La foto del cellulare

           Cecilia si è detta: “È giusto che me ne lavi le mani, che mi disinteressi a lui con la giustificazione che non saprei come aiutarlo e che altri lo avrebbero fatto?”. E allora ha deciso di agire, sapeva di un’associazione che aiuta i senza fissa dimora, ha telefonato pregandoli di intervenire, ha addirittura fotografato il ragazzo col suo cellulare ed è andata da quei signori a farglielo vedere, sperando sull’effetto di quei pugni chiusi e dell’inconfondibile aspetto di un adolescente che ha bisogno di protezione. “Il giorno dopo non l’ho più visto – continua – ho telefonato a quell’associazione e mi hanno detto che adesso lui era con loro.
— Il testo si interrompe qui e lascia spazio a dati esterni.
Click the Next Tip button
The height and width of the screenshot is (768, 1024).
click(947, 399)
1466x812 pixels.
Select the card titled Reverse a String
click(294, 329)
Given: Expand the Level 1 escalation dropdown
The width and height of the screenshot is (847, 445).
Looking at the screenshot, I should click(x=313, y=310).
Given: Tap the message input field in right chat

Mi hanno addirittura ringraziata per averglielo segnalato. Sono ritornata da loro, volevo conoscere quel ragazzo, dare risposta alle mie domande”.

           Ed ecco la storia di Reza, 16 anni, clandestino. Siamo abituati a definire “clandestini” tutti coloro che si introducono di nascosto nel nostro Paese, ignorando che molte di queste persone fuggono dalla loro terra perché hanno paura di essere uccise, torturate, imprigionate. La storia di questo ragazzo è così pesante da far arrossire di vergogna al pensiero di certi provvedimenti (ad esempio i respingimenti in mare) assunti dall’Italia in più occasioni, negando il diritto alla protezione internazionale sancito da precise disposizioni europee.
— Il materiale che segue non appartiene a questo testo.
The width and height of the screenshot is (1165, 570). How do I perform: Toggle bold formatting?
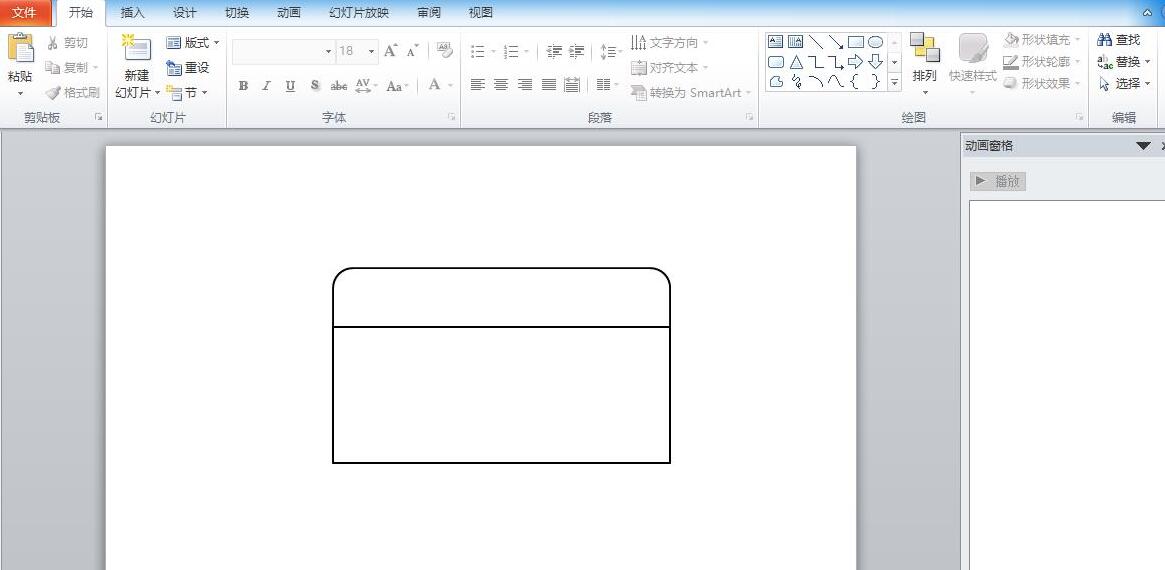(243, 86)
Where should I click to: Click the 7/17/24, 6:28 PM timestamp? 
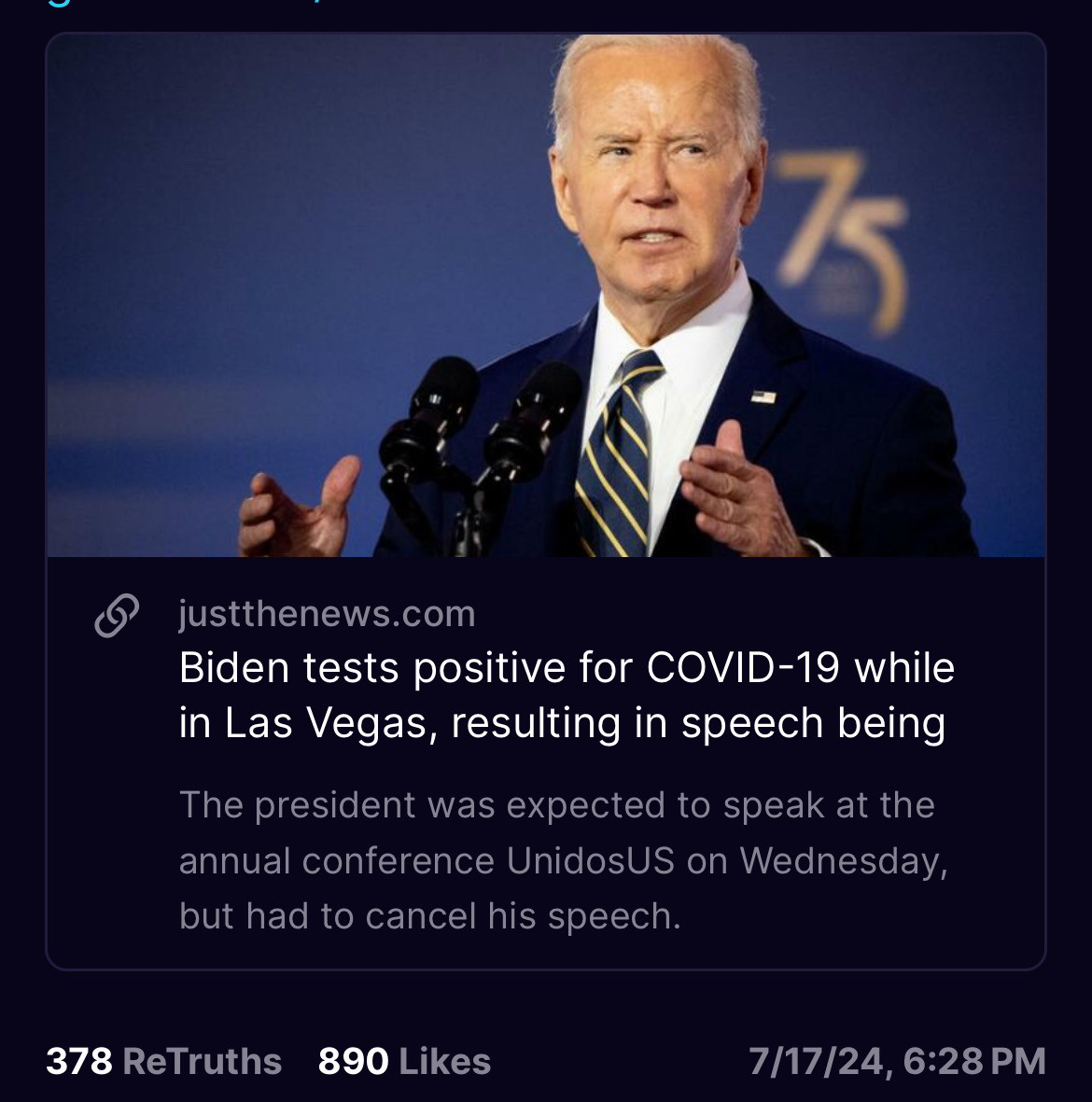click(897, 1061)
           Secondo la ricostruzione dei volontari, Reza ha lasciato il suo Paese, l’Afghanistan, quando aveva appena 9 anni, dopo l’uccisione del padre da parte dei talebani. La madre lo ha fatto partire per salvarlo e lui è andato in Pakistan, poi in Grecia… Infine è arrivato in Italia nascosto in un camion, senza documenti, senza un posto dove andare.

Una guerra lontana

           Ogni anno varcano la frontiera del nostro Paese circa 7 mila minorenni “non accompagnati”, che non sono cioè al seguito o non hanno la possibilità di ricongiungersi con genitori o parenti entro il quarto grado (fratelli, zii, cugini ecc.) o comunque con adulti legalmente responsabili ai sensi dell’ordinamento italiano. Sono fra i soggetti a maggior rischio di caduta nei circuiti della microcriminalità e ovviamente dello sfruttamento minorile. Al 90 per cento di sesso maschile, arrivano soprattutto dall’Afghanistan, dopo un lungo percorso di violenze e soprusi attraverso Paesi dove molti perdono la vita, derubati e uccisi sulle montagne tra l’Iran e la Turchia o annegati nei mari della Grecia o soffocati nei camion che cercano di portarli clandestinamente in Europa. Vengono anche dal Nord Africa: nel 2011 la primavera araba e la guerra in Libia hanno spinto sulle nostre coste circa 4 mila minori non accompagnati, di età 16-17 anni.

           Non sorprende che Reza e quelli come lui siano abituati a badare a se stessi, diffidenti e reticenti a raccontarsi. E non sorprende che siano svegli, intraprendenti e pronti a cogliere ogni opportunità che la vita offre loro. Hossein, ad esempio, oggi ha 19 anni: è arrivato in Italia che ne aveva 15, è stato “intercettato” da un’associazione di volontariato che l’ha accompagnato all’Ufficio stranieri del Comune. Inserito in una comunità, ha imparato bene l’italiano e conseguito il diploma di scuola media inferiore, dopodiché ha frequentato un corso triennale di formazione professionale e oggi è assunto presso una piccola impresa con regolare contratto.

           Molto probabilmente anche Reza seguirà più o meno lo stesso percorso, grazie anche a Cecilia che ha contribuito a toglierlo dalla strada prima che fosse troppo tardi. “Questa esperienza mi ha fatto riflettere molto su come ormai ci siamo quasi “narcotizzati”, abituati a certi fatti, al punto da non essere nemmeno più in grado di accorgerci di tragedie che si consumano sotto i nostri occhi. Sappiamo che anche nelle nostre città vi sono donne e bambini schiavizzati, costretti a elemosinare, a prostituirsi, eppure li scansiamo con fastidio, ormai assuefatti alla loro presenza”.

           “Adesso guardo queste persone con occhi diversi – conclude Cecilia – Mi pongo delle domande, cerco di leggere la loro sofferenza, mi chiedo cosa posso fare per loro nel mio piccolo. Non voglio restare indifferente, voglio essere scossa, turbata dalle umane sofferenze. Ho capito che ci stiamo chiudendo troppo, che la nostra casa sta diventando una fortezza, che stiamo diventando insensibili”.